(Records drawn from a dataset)
»»

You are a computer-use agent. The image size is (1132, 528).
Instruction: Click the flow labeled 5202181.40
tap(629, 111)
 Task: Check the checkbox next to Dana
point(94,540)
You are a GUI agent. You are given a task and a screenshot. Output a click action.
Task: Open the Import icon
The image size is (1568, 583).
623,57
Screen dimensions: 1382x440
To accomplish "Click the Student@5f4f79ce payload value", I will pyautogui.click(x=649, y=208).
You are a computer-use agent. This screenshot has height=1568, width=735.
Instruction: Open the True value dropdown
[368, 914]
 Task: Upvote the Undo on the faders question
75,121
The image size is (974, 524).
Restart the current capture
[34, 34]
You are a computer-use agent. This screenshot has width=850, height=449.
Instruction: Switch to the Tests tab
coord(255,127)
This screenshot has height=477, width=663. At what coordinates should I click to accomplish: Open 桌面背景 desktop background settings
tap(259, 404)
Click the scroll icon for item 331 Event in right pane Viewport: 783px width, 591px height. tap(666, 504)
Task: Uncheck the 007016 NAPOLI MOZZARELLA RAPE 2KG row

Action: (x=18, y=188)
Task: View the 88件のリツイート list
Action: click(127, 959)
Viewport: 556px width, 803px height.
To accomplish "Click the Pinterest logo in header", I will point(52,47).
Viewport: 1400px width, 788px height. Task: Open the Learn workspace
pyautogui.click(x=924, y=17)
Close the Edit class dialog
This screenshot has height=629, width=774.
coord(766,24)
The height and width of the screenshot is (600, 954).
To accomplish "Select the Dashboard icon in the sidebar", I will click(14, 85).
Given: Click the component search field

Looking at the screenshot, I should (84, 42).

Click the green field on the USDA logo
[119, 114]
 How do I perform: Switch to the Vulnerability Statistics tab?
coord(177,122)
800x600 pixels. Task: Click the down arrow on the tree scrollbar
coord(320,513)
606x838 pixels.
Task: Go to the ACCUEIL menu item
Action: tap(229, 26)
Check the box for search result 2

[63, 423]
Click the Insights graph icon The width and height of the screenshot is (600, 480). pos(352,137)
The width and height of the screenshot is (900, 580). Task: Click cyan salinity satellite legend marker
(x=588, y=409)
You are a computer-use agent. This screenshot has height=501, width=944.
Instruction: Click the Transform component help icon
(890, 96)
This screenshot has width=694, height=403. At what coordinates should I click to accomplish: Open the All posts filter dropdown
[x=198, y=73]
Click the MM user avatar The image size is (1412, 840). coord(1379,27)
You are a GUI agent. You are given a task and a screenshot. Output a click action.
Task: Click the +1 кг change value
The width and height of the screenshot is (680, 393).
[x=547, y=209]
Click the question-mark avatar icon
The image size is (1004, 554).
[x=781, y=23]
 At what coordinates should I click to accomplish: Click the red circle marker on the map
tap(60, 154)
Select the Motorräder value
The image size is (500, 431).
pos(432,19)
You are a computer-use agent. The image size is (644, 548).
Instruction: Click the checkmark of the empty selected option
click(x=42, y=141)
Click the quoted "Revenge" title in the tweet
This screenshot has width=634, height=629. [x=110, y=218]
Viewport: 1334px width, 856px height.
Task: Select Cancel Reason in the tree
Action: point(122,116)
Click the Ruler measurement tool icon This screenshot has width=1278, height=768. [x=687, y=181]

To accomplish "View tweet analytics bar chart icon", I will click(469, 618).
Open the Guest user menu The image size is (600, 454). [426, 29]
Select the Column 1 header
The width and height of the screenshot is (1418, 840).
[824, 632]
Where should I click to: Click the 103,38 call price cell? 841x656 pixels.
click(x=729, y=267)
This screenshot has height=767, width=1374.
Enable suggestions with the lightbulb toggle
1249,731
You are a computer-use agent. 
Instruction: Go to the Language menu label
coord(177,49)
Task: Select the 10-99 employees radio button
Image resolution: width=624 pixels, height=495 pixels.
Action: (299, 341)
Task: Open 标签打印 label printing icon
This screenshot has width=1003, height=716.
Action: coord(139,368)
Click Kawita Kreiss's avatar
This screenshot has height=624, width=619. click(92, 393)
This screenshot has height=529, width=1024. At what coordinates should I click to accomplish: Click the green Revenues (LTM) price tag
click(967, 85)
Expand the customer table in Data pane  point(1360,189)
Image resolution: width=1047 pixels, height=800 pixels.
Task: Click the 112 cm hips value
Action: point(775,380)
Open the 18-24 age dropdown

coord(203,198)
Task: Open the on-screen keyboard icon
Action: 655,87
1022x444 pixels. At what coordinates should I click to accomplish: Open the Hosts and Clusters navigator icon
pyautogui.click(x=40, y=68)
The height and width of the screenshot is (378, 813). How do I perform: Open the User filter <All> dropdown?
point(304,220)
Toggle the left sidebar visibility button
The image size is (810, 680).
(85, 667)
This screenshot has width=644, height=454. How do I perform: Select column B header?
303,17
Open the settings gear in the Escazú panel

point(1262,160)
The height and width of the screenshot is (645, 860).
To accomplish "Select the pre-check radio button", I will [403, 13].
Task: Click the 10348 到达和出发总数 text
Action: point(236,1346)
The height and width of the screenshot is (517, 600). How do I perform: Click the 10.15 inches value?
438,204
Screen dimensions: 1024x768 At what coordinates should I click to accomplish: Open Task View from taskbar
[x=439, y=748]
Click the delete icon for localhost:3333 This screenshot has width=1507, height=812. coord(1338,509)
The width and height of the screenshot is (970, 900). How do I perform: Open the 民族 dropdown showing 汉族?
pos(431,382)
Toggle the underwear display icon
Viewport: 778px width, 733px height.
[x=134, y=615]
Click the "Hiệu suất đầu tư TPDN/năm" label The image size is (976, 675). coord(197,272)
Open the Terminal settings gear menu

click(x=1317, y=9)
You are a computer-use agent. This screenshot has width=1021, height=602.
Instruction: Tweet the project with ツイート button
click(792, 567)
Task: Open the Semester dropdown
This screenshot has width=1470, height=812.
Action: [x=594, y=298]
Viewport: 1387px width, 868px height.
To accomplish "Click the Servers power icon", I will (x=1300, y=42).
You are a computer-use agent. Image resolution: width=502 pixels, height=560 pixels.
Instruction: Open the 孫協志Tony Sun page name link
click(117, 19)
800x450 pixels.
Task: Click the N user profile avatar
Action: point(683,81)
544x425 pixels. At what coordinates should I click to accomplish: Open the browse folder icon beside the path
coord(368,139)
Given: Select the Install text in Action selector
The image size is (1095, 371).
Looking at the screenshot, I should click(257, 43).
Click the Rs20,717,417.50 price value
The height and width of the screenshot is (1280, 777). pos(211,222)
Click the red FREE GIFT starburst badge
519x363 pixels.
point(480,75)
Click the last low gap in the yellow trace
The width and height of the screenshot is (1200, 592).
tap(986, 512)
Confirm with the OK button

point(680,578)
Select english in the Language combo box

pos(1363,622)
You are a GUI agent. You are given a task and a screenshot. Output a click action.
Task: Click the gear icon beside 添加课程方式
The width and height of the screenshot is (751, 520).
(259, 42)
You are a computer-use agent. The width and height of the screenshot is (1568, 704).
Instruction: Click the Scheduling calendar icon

««

WHAT IS REQUIRED> Copy only the stretch running from the line containing "Viewport: 1387px width, 868px height." to the final line of the entries, both ends included, exactly as it stands.

OUTPUT FOR THIS EXERCISE>
Viewport: 1387px width, 868px height.
To accomplish "Click the Servers power icon", I will (x=1300, y=42).
You are a computer-use agent. Image resolution: width=502 pixels, height=560 pixels.
Instruction: Open the 孫協志Tony Sun page name link
click(117, 19)
800x450 pixels.
Task: Click the N user profile avatar
Action: point(683,81)
544x425 pixels. At what coordinates should I click to accomplish: Open the browse folder icon beside the path
coord(368,139)
Given: Select the Install text in Action selector
The image size is (1095, 371).
Looking at the screenshot, I should click(257, 43).
Click the Rs20,717,417.50 price value
The height and width of the screenshot is (1280, 777). pos(211,222)
Click the red FREE GIFT starburst badge
519x363 pixels.
point(480,75)
Click the last low gap in the yellow trace
The width and height of the screenshot is (1200, 592).
tap(986, 512)
Confirm with the OK button

point(680,578)
Select english in the Language combo box

pos(1363,622)
You are a GUI agent. You are given a task and a screenshot. Output a click action.
Task: Click the gear icon beside 添加课程方式
The width and height of the screenshot is (751, 520).
(259, 42)
You are a computer-use agent. The width and height of the screenshot is (1568, 704).
Instruction: Click the Scheduling calendar icon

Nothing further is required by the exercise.